Jobs as quoted by biographer Walter Isaacson on CBS’ 60 Minutes.
Sometimes I believe in God, sometimes I don’t. I think it’s 50-50 maybe.
But ever since I’ve had cancer, I’ve been thinking about it more. And I find myself believing a bit more. I kind of — maybe it’s ’cause I want to believe in an afterlife. That when you die, it doesn’t just all disappear. The wisdom you’ve accumulated. Somehow it lives on.
Source: CNN story, ‘Biographer: Mortality motivated Steve Jobs’
That’s a totally WIMPY effort, isn’t it: Maybe kinda sorta. I really think he could have TRIED a little HARDER than THAT.
But I’ve noticed that rich people aren’t very motivated to do it. In the book of Revelation, Jesus complains about the Church of Laodicea where the Christians were prosperous. And they were so selfish and self-centered that He couldn’t get them interested in the things they SHOULD be interested in. They could not be MOVED to make the effort. The Lord Jesus didn’t know what to do with them.

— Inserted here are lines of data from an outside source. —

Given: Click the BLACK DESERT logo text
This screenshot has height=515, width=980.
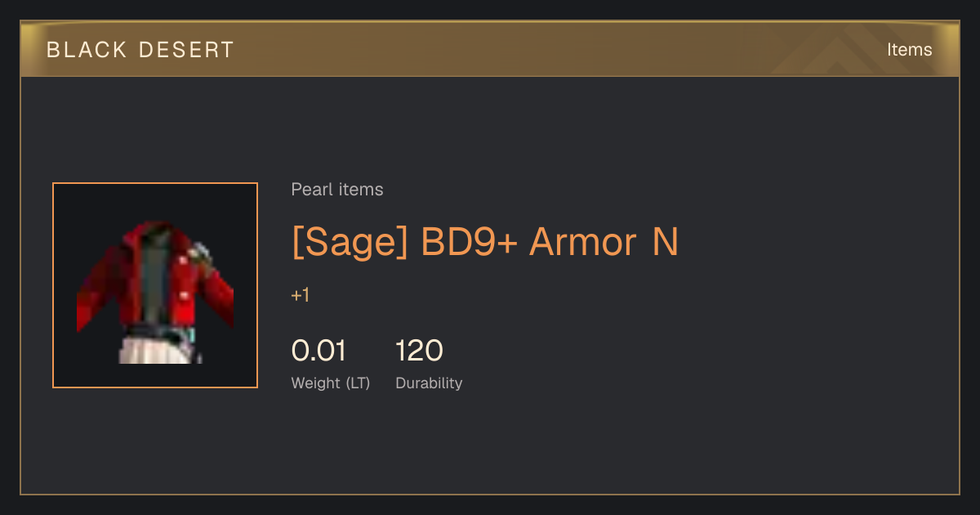Looking at the screenshot, I should [140, 50].
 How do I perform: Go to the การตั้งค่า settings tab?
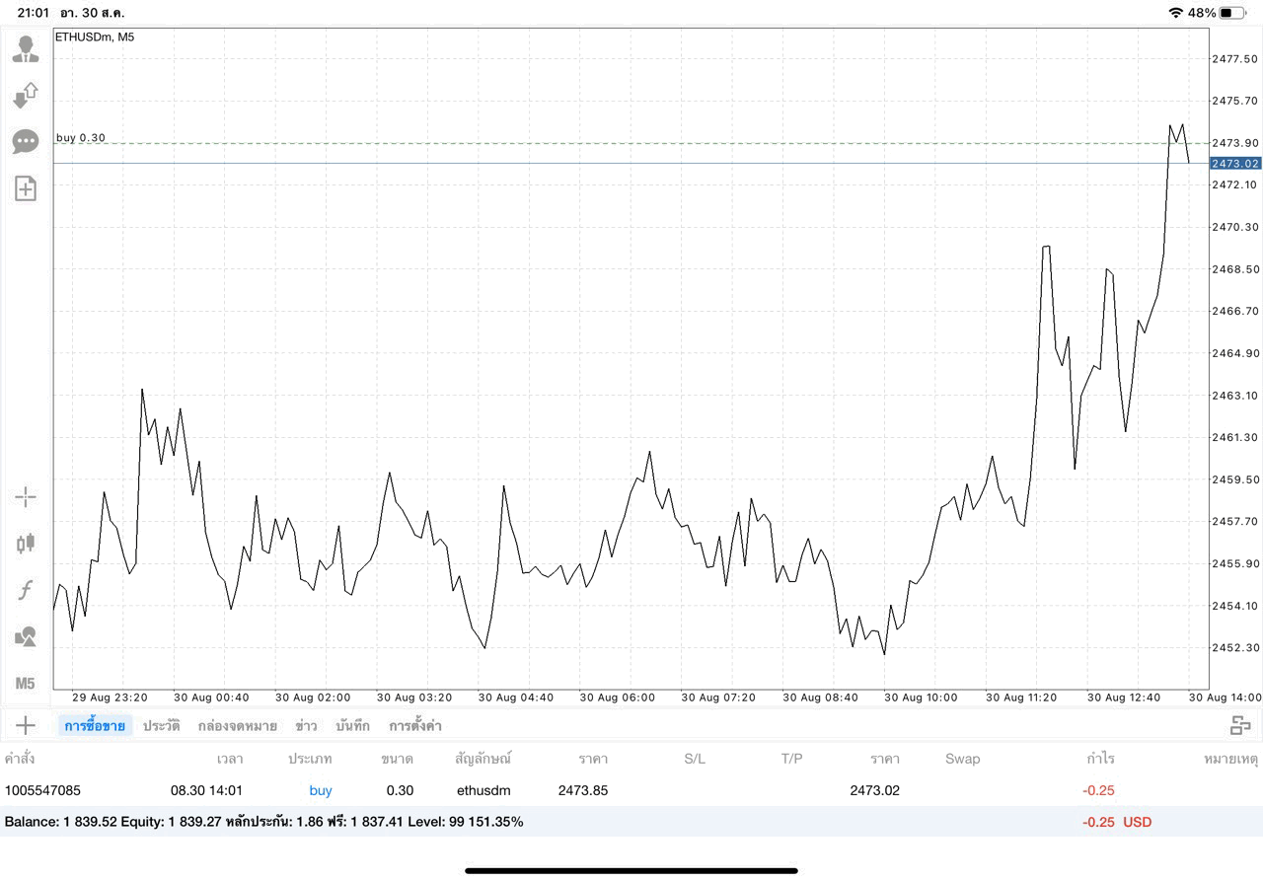coord(414,726)
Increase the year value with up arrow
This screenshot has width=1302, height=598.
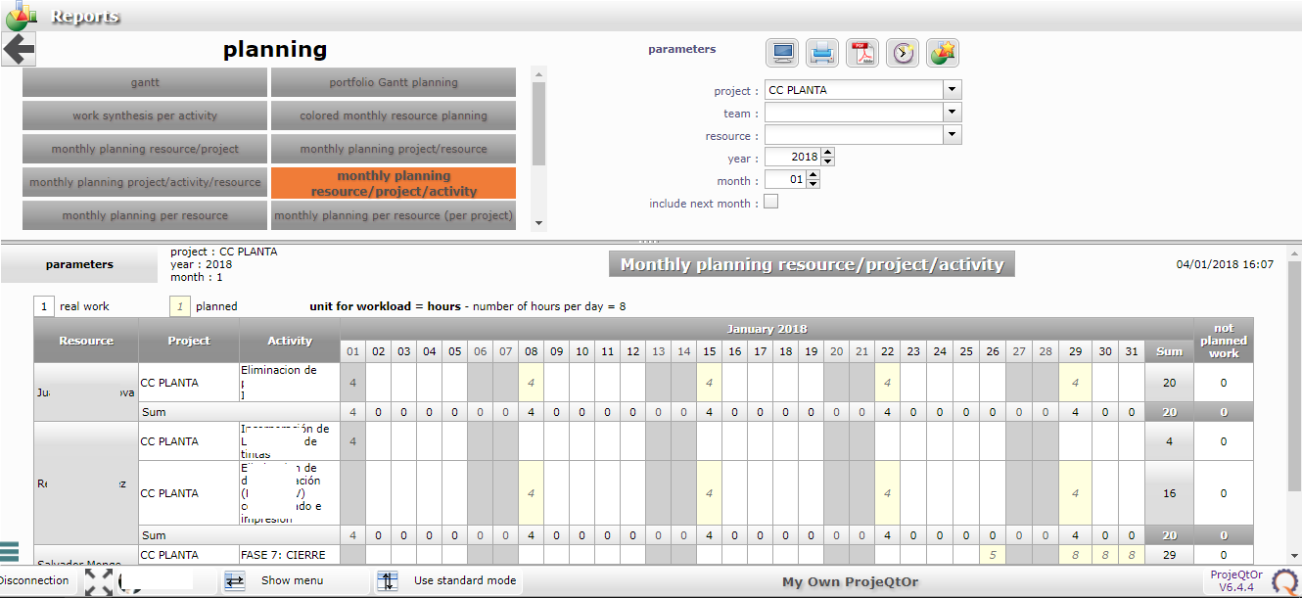pyautogui.click(x=828, y=154)
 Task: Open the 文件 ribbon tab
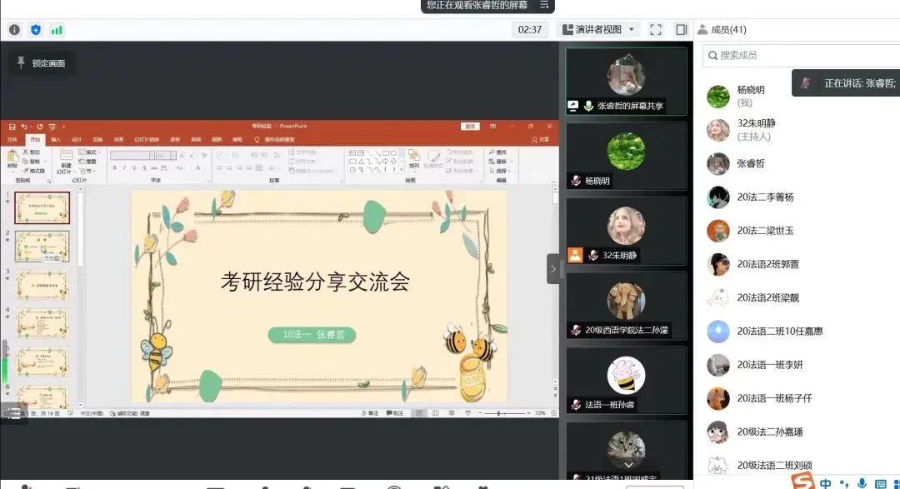coord(13,140)
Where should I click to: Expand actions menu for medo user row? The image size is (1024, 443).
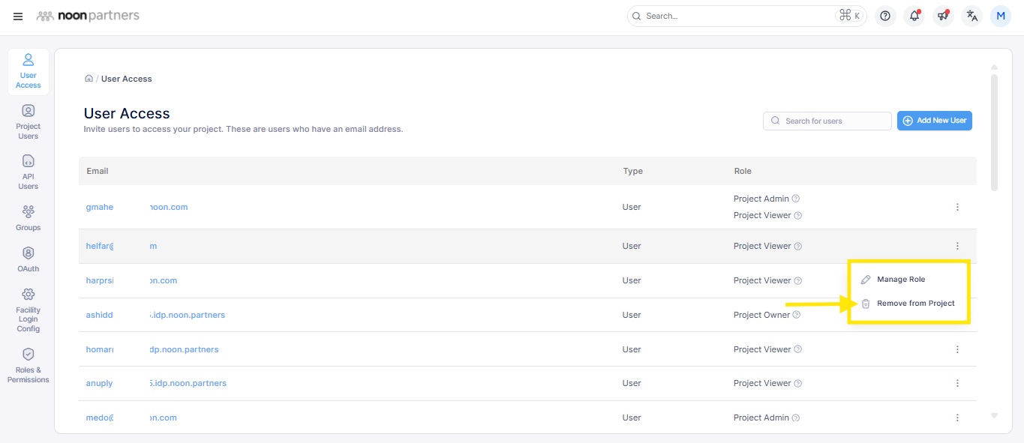(x=957, y=418)
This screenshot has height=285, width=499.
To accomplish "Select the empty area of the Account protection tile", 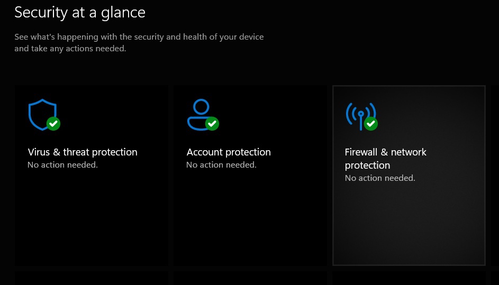I will click(250, 222).
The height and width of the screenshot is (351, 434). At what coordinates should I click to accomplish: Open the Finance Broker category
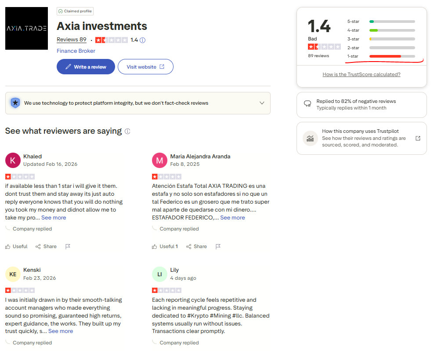(x=76, y=51)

It’s interesting that God expresses real frustration in those verses.
Seems as if Steve Jobs could hardly be bothered, even when faced with the reality of his own imminent Death. I wonder what Steve Jobs would say to us NOW, today, if he could??? I betcha it would be a real earful.
Jesus said at one time that poor people should glory in their low position. I really thought Jesus was being ironic when He said that, but maybe He wasn’t. Because poor people are more likely to learn to pray and to lean on God. When we get to the afterlife, we might see how truly lucky we were, that we had to rely on God and were thus forced to develop our spiritual side.
I read in several articles that appeared the day of his death, that he was a Buddhist.
Which would account for the non-committal attitude towards God.
Guess he knows NOW, doesn’t he?
The man was a hard worker, a family man, and a genius who left us all a great legacy, as far as technology.
I can only hope & pray that he had a moment of reckoning, and made peace with God while he still had breath to do so.
Yes, I hope so too. I think it’s “cheating” to make a deathbed decision for the Lord but it’s better than nothing. I hope something real and genuine did happen before he died.